The study of biochemical and physiological effects of drugs on the body, mechanisms of drug action and relationship between drug concentration and effect (what the drug does to the body)
What is the foundation concept of PD? Why is it important?
Receptor binding
Used to determine the equilibrium concentration (not too little, not too much)
What is pharmacokinetics (PK)?
The study of what the body does to the drug. It’s dedicated to determine the movement and fate of administered drugs
What does ADME stand for? What does it describe?
ADME: absorption, distribution, metabolism and excretion
It describes the disposition of a drug
What is pharmaceutics?
Science of dosage form design and deals with the formulation of pure drug substance into dosage form
What are some examples of different dosage forms (6)?

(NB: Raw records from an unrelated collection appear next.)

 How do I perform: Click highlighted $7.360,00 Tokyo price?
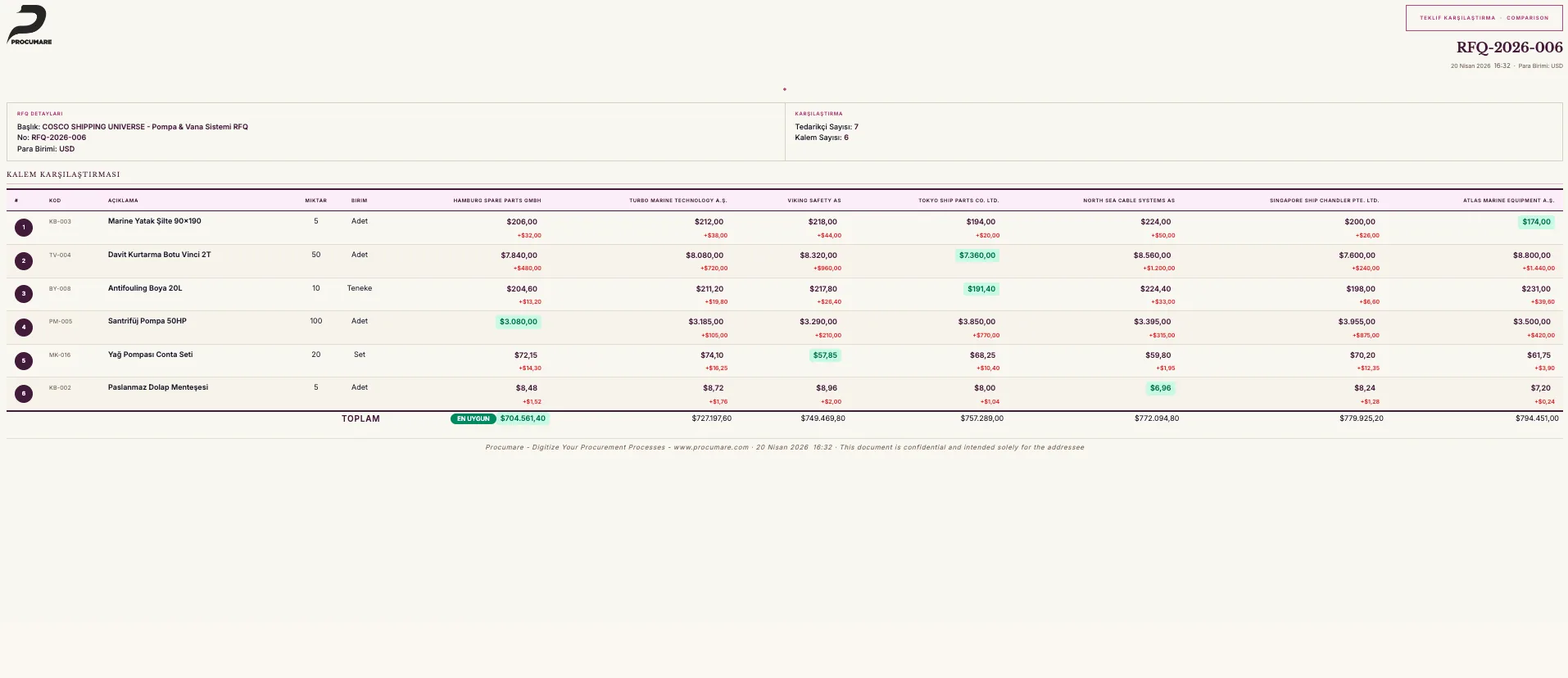click(x=977, y=255)
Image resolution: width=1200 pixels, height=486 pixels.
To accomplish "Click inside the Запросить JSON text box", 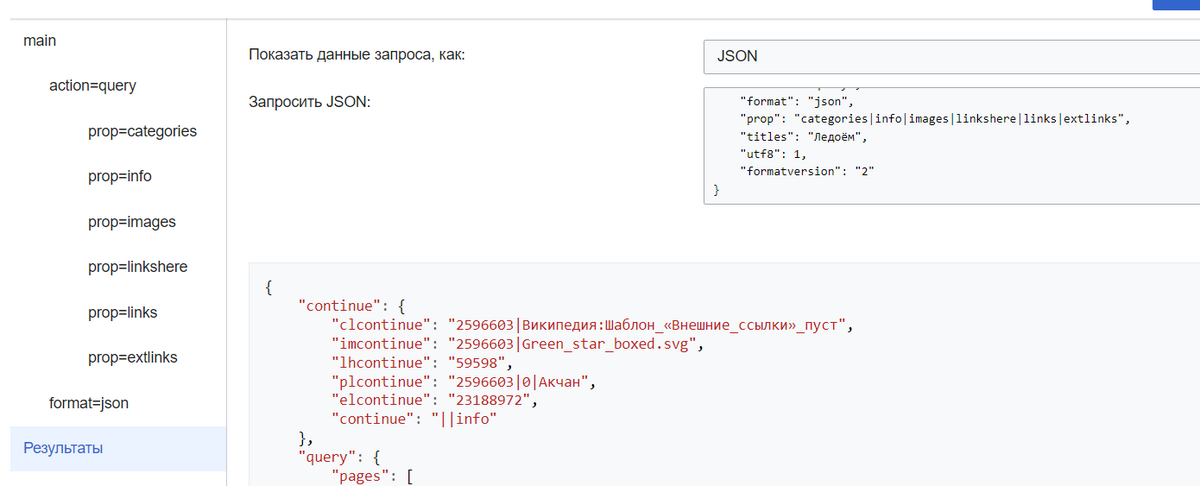I will point(950,150).
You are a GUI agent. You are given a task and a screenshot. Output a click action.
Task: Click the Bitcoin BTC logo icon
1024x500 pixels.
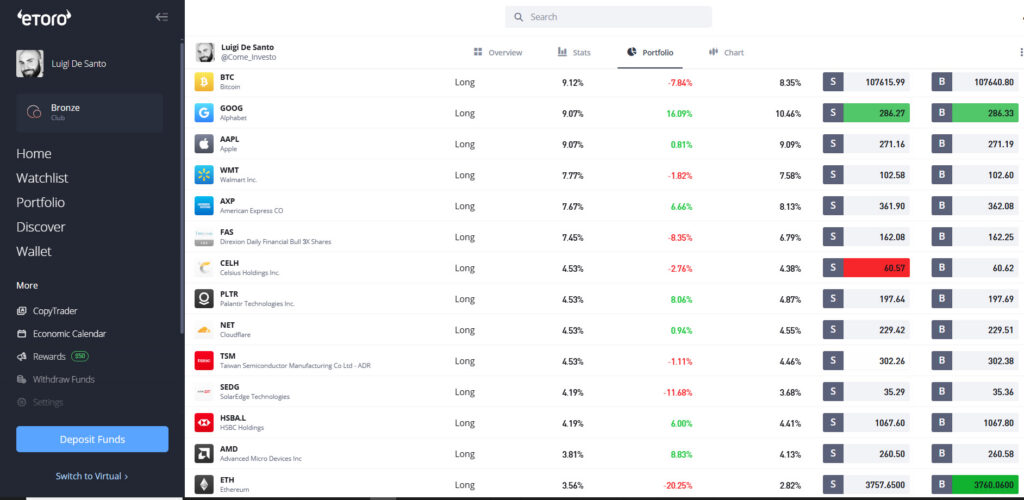click(204, 82)
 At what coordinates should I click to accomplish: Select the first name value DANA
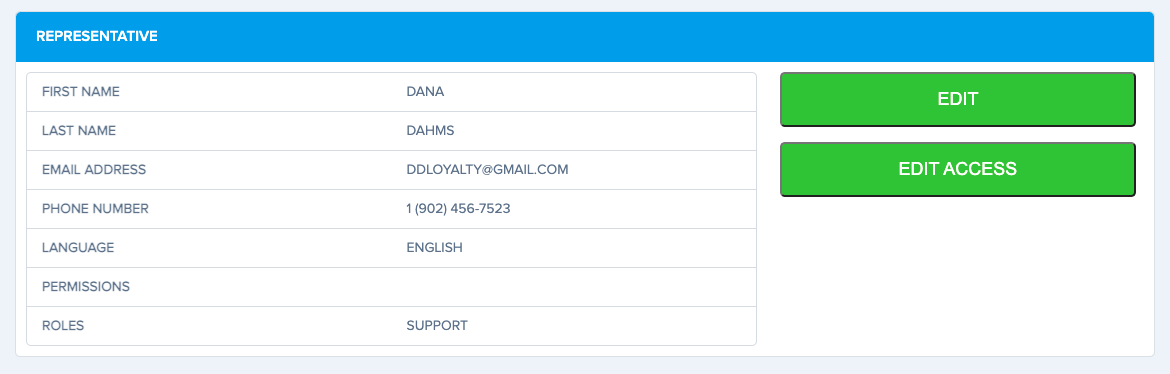(x=425, y=92)
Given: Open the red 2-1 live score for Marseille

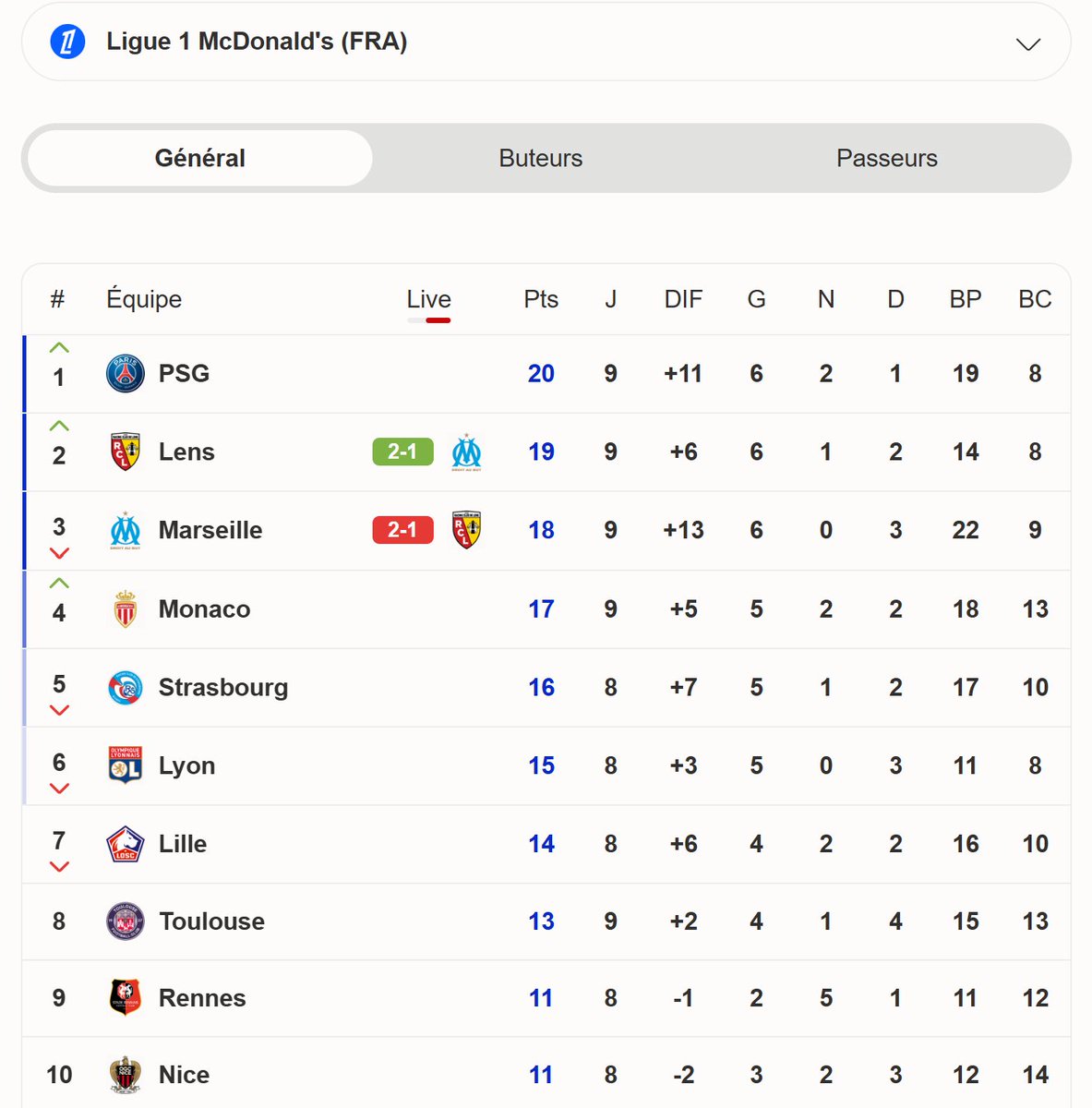Looking at the screenshot, I should (402, 530).
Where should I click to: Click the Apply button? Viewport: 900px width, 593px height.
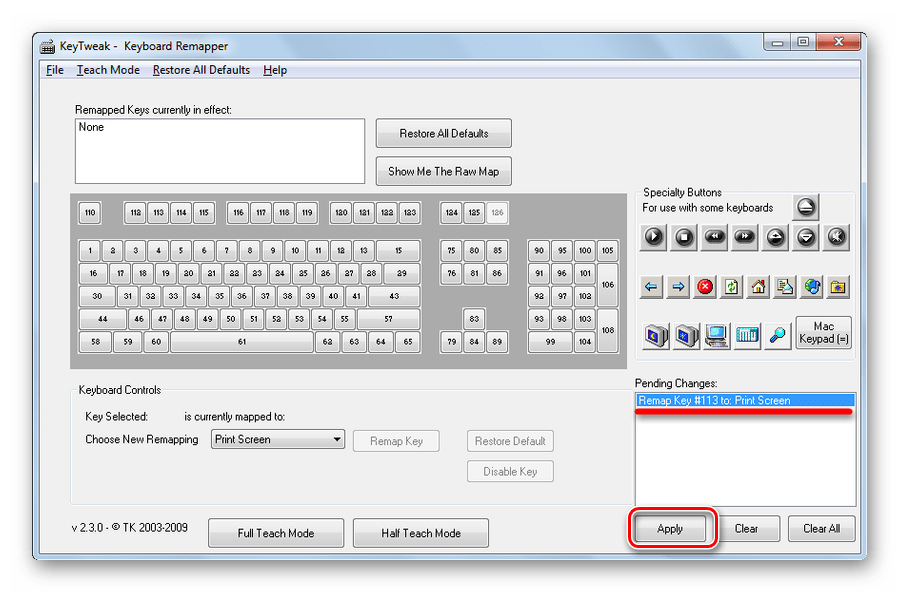coord(670,529)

Tablets, capsules, syrups, solutions for injection, suppositories, transdermal patches
What is pharmacology?
Deal with how drugs interact within biological systems to affect function or how drugs interact with living organisms to produce a change in function
What are the many sub-disciplines of pharmacology (7)?
Clinical pharmacology Pharmacogenomics Toxicology PK-PD Pharmacogenetics Pharmacoepidemiology Pharmcognosy (plant drugs)
What is clinical pharmacology? What is it’s main objective?
Science of drugs and their clinical use. It connects the gaps between medical practise and laboratory science. It’s main objective is to promote safety and efficacy of prescribed medication
What are some of the responsibilities of clinical pharmacologists (4)?
Analyzing adverse drug effects
Therapeutics and toxicology
Perioperative drug management
Psychopharmacology
What is pharmacogenomics?
Deals with the influence of genetic variation drug response by correlating gene expression with a drug’s efficacy or toxicity. It aims to develop rational means to optimize drug therapy with respect to the patients’ genotype
What is pharmacogenetics?
It examines single gene interactions with drugs
What is toxicology?
Study of the adverse effects of chemicals and drugs on living organisms.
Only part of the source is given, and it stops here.